Дед не переставал кашлять.
Девочка вошла, по-прежнему не сводя с него глаз. Наконец она спросила:
— Ну что, хватает?
— Нет! И не хватит! Если хочешь знать, здесь ровно вполовину меньше — нечем за шарманку платить…
Девочка сняла башмаки, скинула платье. Волосы, не стянутые лентой, спадали на лоб и лезли в глаза. Она легла на тюфяк и закуталась в одеяло. В таверне напротив зажгли свет. Кто-то пел, резко вскрикивая. С улицы доносились шаги. Девочка смотрела в потолок — он чернел, тяжело нависая. Она подумала, что хорошо бы им тоже повесить лампу.

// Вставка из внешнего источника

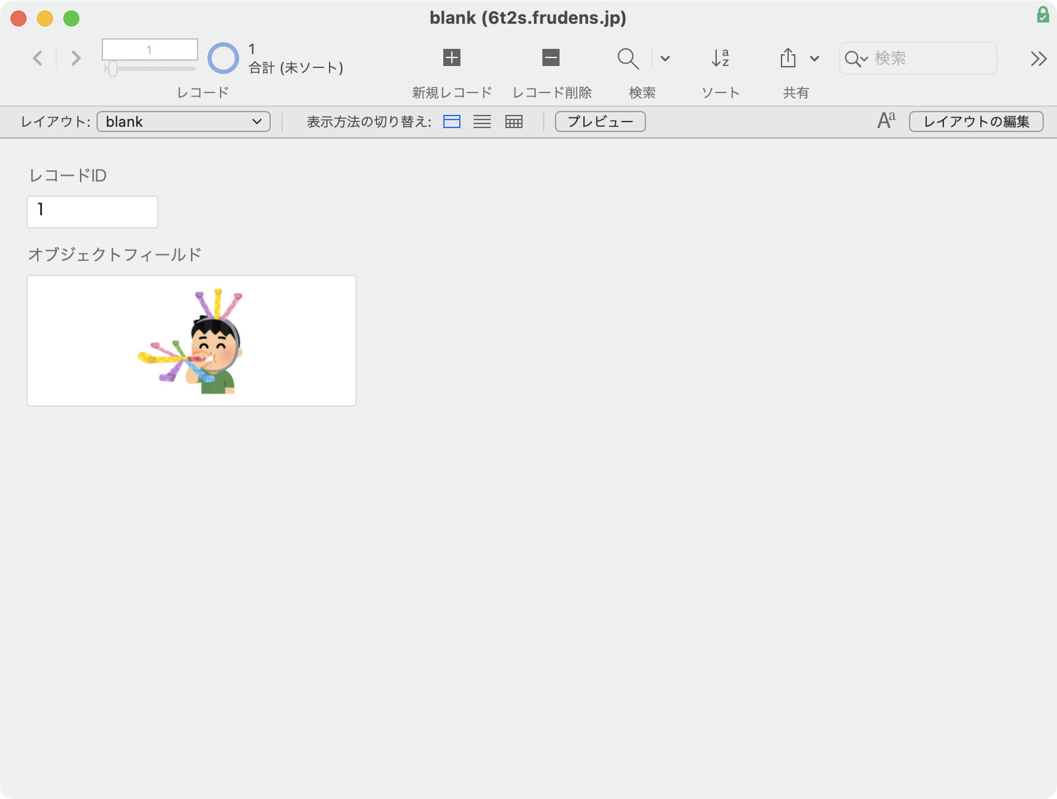
Task: Click the Delete Record minus icon
Action: (x=551, y=57)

— Дед, — сказала она вдруг, — я убила Фаусто. На что он годен…
Старик поднял голову, как будто хотел что-то сказать. Он ощутил страх, смутный и странный. Как ветер, как трепет свечи, как зов, канувший в тишину. Тело его напряглось и застыло. Кожа стала как неживая. А девочка продолжала ясным, ледяным голоском:
— Дед, ты, наверно, скоро умрешь…
Она зевнула и повернулась к стене. Она говорила в полусне. Может, она этого и не сказала. Ее худая, смуглая рука поблескивала, как осколки на стене.
Вдруг старик заплакал. Изо всех сил он стискивал пересчитанные монеты. Глазами он искал распятие — крест висел на стене ровно и немо. И он захлебнулся в рыданиях о бедном Фаусто.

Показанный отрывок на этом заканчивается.